Mentre dalla Commissione europea e dai banchi dei più ferventi europeisti del Parlamento Ue si attaccano i cosiddetti “antieuropeisti”, colpevoli di prendere provvedimenti demagogici che non poteranno a nulla, un’altra bocciatura sonora alle politiche di Jean-Claude Juncker & C. arriva non da complottisti, populisti e chi più ne ha più ne metta, ma da un altro organo istituzionale della stessa Unione: la Corte dei conti Ue.
Due giorni fa, infatti, i magistrati contabili comunitari hanno steso un rapporto sugli effetti del Fead. Parliamo, cioè, del Fondo di aiuti europei agli indigenti che è finalizzato a sostenere “le azioni degli Stati membri volte ad alleviare la povertà”. A pensarci bene, una sorta di Reddito di cittadinanza ante-litteram in salsa europea. Gli obiettivi, d’altronde, sono gli stessi. Tuttavia, mentre la Commissione, da Pierre Moscovici a Valdis Dombrovskis, ha indirizzato alla Manovra italiana e, in particolar modo, al Reddito di cittadinanza, sonore critiche, ad essersi dimostrato un colossale buco nell’acqua è stato porprio il Fead.
Ma partiamo da principio. Con un finanziamento europeo di ben 3,8 miliardi nel periodo 2014-2020 (l’Italia è il Paese che ha ricevuto di più: 595 milioni di euro) il Fead si proponeva come strumento per “promuovere esplicitamente l’inclusione sociale”. E invece, secondo i magistrati contabili, “finanzia prevalentemente il sostegno alimentare e non è sempre mirato alle forme più estreme di povertà”. In sintesi, dopo cinque anni dall’avvio del progetto, “resta ancora da dimostrare se (il Fondo, ndr) sia efficace per conseguire l’inclusione sociale”.
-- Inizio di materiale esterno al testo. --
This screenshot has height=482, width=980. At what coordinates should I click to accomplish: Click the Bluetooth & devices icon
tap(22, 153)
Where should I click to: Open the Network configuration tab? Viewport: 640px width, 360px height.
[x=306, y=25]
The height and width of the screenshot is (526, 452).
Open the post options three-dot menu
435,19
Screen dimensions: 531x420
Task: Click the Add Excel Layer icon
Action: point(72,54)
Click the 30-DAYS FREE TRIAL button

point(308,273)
Un fallimento, questo, che è rivelato anche dalle condizioni economiche che vivono milioni e milioni di cittadini europei. “Nonostante la diffusa prosperità in Europa, quasi una persona su quattro nell’Ue è ancora a rischio di povertà o di esclusione sociale”, sottolinea non a caso George Pufan, membro della Corte dei conti Ue e responsabile della relazione.
La riduzione della povertà, peraltro, è una componente fondamentale della strategia Europa 2020, che ha fissato l’obiettivo di “far uscire almeno 20 milioni di persone dal rischio di povertà o di esclusione sociale” entro, appunto, il 2020. Peccato che se nel 2008 (anno di approvazione della strategia) le persone a rischio erano 116 milioni, nel 2017 erano 113, il 22,5% della popolazione europea. Si rischia, dunque, di non raggiungere l’obiettivo.
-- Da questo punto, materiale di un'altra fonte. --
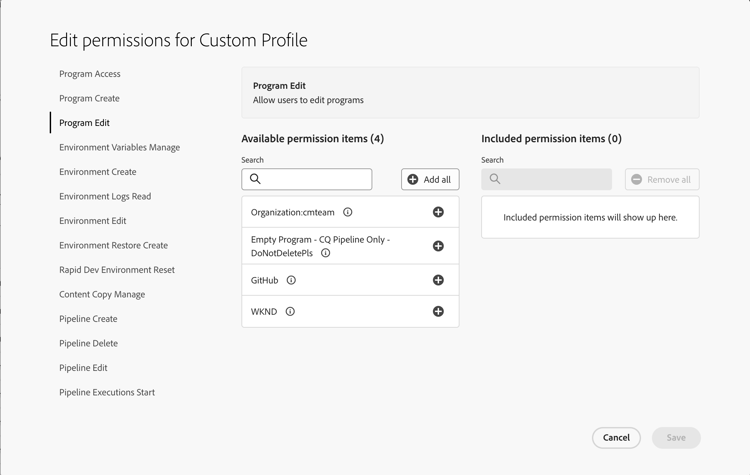Click the included permission items search field

point(553,179)
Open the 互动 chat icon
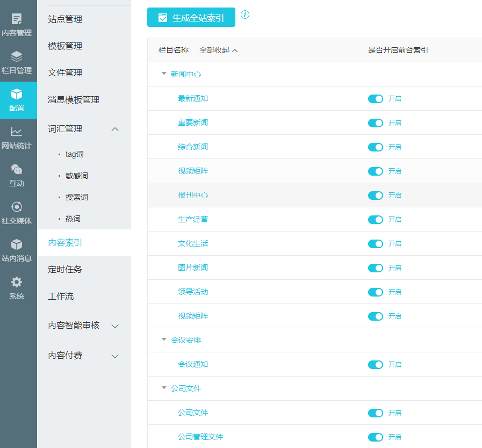 pyautogui.click(x=17, y=170)
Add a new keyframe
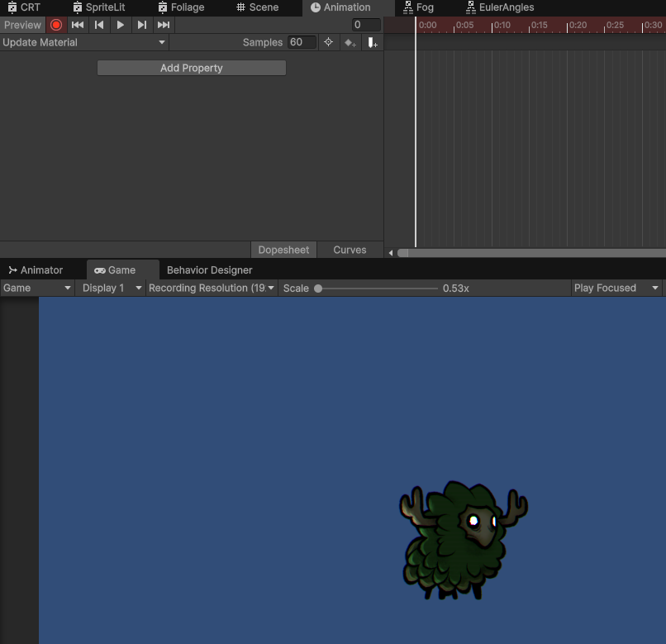Viewport: 666px width, 644px height. [x=350, y=42]

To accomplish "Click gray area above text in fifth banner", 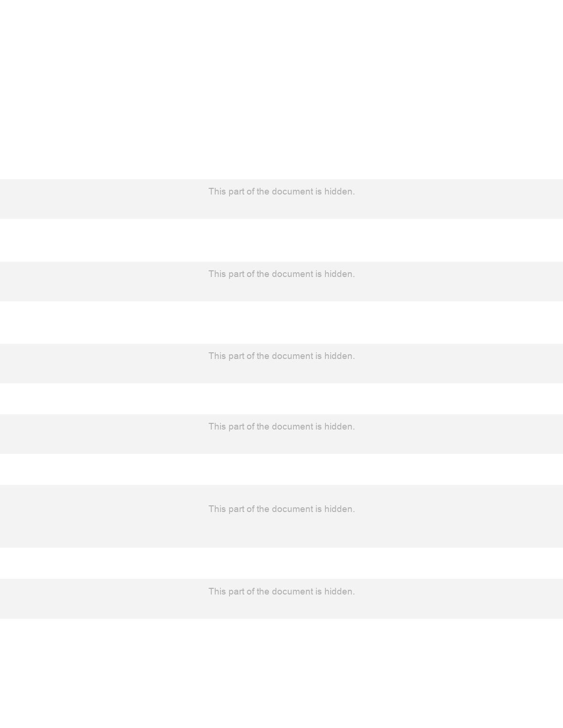I will pyautogui.click(x=282, y=494).
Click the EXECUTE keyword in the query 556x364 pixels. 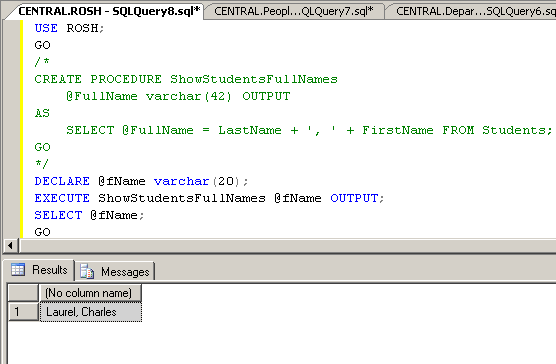(x=62, y=198)
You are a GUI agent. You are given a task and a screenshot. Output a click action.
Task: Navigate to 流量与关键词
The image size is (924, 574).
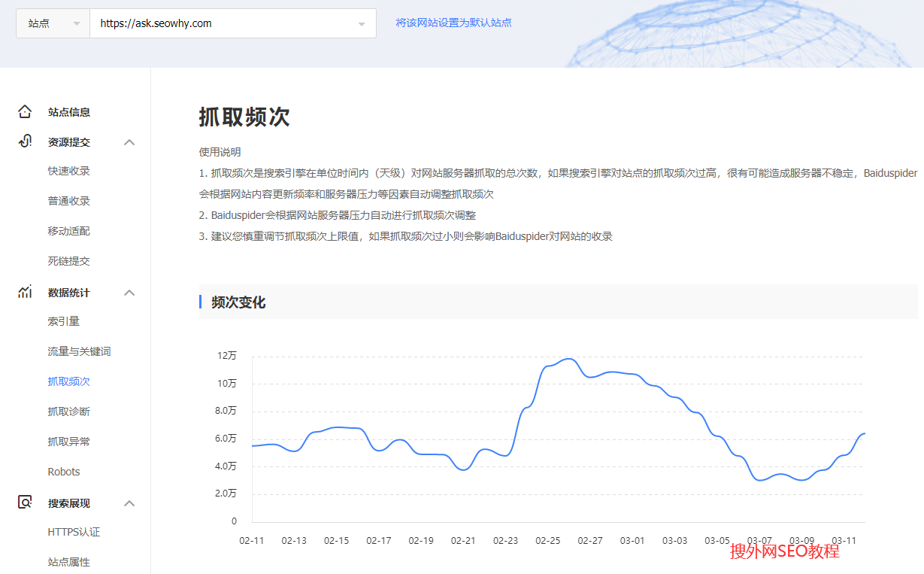click(79, 351)
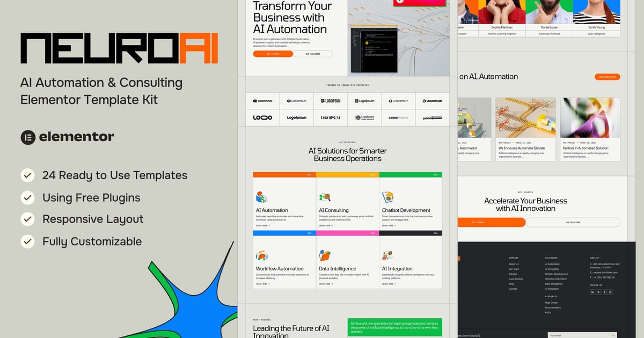Screen dimensions: 644x338
Task: Click the X social icon in footer
Action: click(598, 292)
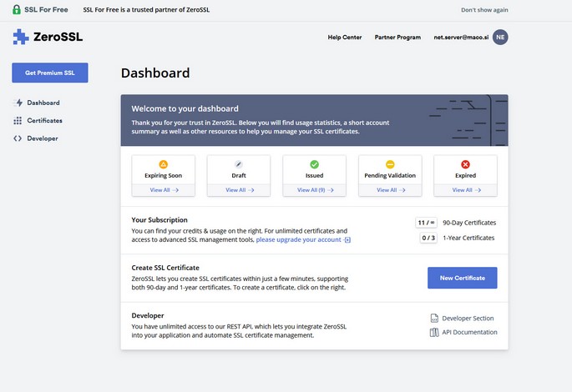Open the NE user avatar menu
Screen dimensions: 572x392
[x=500, y=38]
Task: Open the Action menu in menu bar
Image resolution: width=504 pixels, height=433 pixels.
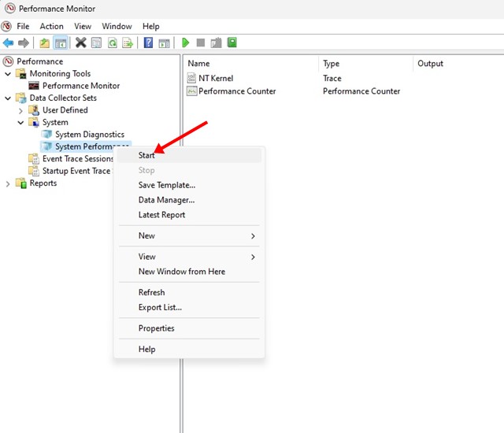Action: 52,26
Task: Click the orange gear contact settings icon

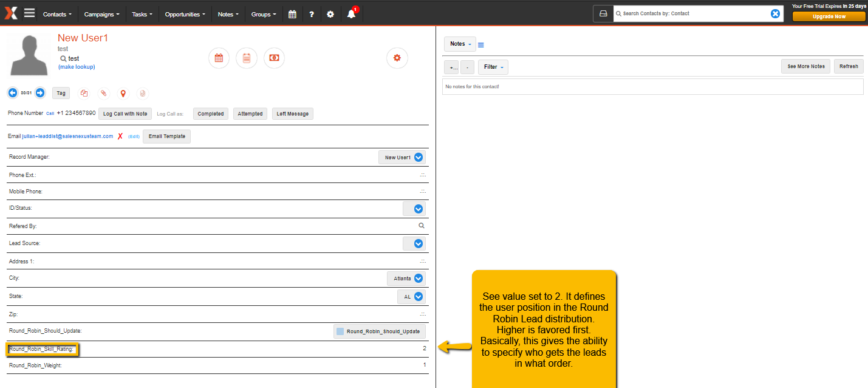Action: pyautogui.click(x=397, y=58)
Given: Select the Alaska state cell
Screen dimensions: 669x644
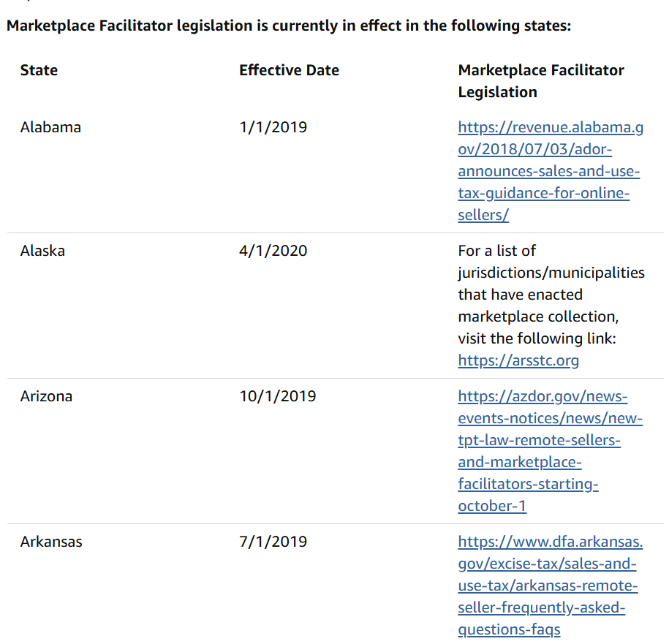Looking at the screenshot, I should pos(42,251).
Ma c’è di più. Di fatto, secondo la Corte, non c’è stato alcun tipo di monitoraggio da parte della Commissione europea. I magistrati, infatti, hanno rilevato come alcuni Stati membri abbiano definito le persone indigenti in maniera molto generica. La conseguenza? “Il sostegno diventa accessibile ad una gran varietà di destinatari finali”. Ma in questa maniera, ovviamente, gli aiuti finiscono col non essere mirati effettivamente ai più bisognosi: “la scelta dei destinatari finali viene lasciata alle organizzazioni partner o ai beneficiari che forniscono il sostegno, con il rischio che i soggetti più bisognosi non ricevano alcun aiuto”.
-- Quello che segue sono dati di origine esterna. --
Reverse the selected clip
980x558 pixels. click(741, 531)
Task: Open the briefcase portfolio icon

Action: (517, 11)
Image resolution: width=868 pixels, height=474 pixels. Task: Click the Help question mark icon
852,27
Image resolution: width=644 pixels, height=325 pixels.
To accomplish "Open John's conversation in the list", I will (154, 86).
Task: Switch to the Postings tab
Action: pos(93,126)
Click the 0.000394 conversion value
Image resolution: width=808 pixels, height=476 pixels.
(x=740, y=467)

E in tutto questo l’occhio vigile della Commissione? È assente. I magistrati contabili hanno riscontrato che le misure di accompagnamento all’inclusione sociale sono spesso definite nei vari Programmi operativi dei singoli Stati “in modo vago”. Addirittura, in cinque degli otto casi presi in esame dall’audit, “in base alle relazioni annuali di attuazione non era possibile conoscere né il numero delle diverse misure da attuare né il numero dei destinatari finali”. E, ancora, in quattro casi su otto “la natura delle misure di accompagnamento non era chiaramente definita nel Programma”. Insomma, un caos totale. Che, alla fine, si è rivelato un flop perché, al di là del pur importante sostegno alimentare, l’inclusione sociale resta un miraggio. Ma intanto si critica il Reddito di cittadinanza. Per nascondere – viene da pensare a questo punto – i propri fallimenti.